Plaintiff Cheryl Ann Snyder filed this action seeking reversal of the final decision of the Commissioner of Social Security denying her applications for Disability Insurance Benefits under Title II of the Social Security Act (Act). 42 U.S.C. §§ 405(g), 423 et seq. The parties have consented to the jurisdiction of the United States Magistrate Judge, pursuant to 28 U.S.C. § 636(c), and Plaintiff has filed a request to reverse the ALJ's decision and remand for additional proceedings. For the reasons stated below, the case is remanded for further proceedings consistent with this Opinion.

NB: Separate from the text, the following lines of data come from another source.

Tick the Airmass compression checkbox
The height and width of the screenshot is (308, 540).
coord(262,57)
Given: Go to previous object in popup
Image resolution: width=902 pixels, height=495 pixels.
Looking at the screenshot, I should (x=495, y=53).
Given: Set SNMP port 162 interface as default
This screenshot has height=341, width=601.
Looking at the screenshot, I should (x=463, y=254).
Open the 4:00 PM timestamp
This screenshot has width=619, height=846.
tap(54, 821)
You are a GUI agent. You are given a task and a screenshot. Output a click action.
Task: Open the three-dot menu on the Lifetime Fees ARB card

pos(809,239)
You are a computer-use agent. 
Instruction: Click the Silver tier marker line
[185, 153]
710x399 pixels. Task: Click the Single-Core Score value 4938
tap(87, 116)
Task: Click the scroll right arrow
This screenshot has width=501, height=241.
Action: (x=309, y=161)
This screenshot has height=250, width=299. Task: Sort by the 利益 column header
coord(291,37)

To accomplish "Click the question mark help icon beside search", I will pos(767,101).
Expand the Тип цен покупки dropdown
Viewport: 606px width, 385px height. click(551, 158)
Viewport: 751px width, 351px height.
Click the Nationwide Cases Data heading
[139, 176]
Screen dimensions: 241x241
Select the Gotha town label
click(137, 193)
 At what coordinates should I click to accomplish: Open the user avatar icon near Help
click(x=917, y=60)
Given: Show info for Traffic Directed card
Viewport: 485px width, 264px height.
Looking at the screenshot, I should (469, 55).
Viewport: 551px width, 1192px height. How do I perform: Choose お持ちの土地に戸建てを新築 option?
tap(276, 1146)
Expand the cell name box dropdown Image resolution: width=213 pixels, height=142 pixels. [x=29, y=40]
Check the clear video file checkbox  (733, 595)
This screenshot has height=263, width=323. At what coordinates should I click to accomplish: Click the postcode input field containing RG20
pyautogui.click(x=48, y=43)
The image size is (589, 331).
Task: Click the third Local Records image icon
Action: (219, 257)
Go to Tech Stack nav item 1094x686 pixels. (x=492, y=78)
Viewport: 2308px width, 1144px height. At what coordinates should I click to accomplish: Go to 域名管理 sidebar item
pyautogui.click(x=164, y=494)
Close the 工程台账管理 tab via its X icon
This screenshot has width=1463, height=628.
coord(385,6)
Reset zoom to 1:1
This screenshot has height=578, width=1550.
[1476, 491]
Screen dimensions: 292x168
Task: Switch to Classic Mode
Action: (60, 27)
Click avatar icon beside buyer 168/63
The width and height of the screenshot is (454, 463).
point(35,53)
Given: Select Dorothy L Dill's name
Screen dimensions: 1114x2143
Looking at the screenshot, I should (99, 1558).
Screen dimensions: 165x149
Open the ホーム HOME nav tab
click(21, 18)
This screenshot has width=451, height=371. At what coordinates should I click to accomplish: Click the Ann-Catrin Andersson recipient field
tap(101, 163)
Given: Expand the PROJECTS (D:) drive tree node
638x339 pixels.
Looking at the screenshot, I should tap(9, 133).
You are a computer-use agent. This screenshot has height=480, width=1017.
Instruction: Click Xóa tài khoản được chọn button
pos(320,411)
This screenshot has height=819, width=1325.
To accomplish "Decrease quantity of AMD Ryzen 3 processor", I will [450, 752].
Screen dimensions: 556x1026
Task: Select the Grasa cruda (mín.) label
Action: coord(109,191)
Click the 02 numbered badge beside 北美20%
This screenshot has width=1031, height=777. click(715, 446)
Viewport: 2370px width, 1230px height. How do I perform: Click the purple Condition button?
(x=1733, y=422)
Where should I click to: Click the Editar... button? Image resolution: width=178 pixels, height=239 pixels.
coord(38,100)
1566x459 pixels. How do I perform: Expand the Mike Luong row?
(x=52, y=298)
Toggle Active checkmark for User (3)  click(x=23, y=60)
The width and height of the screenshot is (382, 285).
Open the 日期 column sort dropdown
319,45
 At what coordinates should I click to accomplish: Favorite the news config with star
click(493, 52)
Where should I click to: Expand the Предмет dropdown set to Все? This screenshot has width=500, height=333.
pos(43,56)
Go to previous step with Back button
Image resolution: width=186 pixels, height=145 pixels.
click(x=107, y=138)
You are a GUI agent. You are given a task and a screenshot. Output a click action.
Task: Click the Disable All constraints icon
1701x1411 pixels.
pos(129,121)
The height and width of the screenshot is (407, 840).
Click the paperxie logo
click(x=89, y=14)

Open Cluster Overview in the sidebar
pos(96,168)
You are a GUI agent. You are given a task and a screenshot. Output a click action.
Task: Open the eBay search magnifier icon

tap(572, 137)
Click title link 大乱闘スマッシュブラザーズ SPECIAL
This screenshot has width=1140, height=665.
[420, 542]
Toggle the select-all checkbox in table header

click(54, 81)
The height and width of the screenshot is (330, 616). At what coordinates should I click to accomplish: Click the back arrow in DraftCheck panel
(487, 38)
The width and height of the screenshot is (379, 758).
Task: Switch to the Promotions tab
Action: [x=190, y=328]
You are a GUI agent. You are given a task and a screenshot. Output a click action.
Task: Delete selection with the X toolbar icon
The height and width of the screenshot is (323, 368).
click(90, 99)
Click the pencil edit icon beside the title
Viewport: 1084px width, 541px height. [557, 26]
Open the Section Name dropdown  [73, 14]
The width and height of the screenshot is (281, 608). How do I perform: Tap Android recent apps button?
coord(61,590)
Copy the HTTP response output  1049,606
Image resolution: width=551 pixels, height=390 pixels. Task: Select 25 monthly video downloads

I. THE SEQUENTIAL EVALUATION PROCESS

To recover Disability Insurance Benefits (DIB), a claimant must establish that he or she is disabled within the meaning of the Act. York v. Massanari, 155 F.Supp.2d 973, 977 (N.D. Ill. 2001).1 A person is disabled if he or she is unable to perform "any substantial gainful activity by reason of any medically determinable physical or mental impairment which can be expected to result in death or which has lasted or can be expected to last for a continuous period of not less than 12 months." 20 C.F.R. § 404.1505(a). In determining whether a claimant suffers from a disability, the Commissioner conducts a standard five-step inquiry:

1. Is the claimant presently unemployed? 2. Does the claimant have a severe medically determinable physical or mental impairment that interferes with basic work-related activities and is expected to last at least 12 months? 3. Does the impairment meet or equal one of a list of specific impairments enumerated in the regulations? 4. Is the claimant unable to perform his or her former occupation? 5. Is the claimant unable to perform any other work?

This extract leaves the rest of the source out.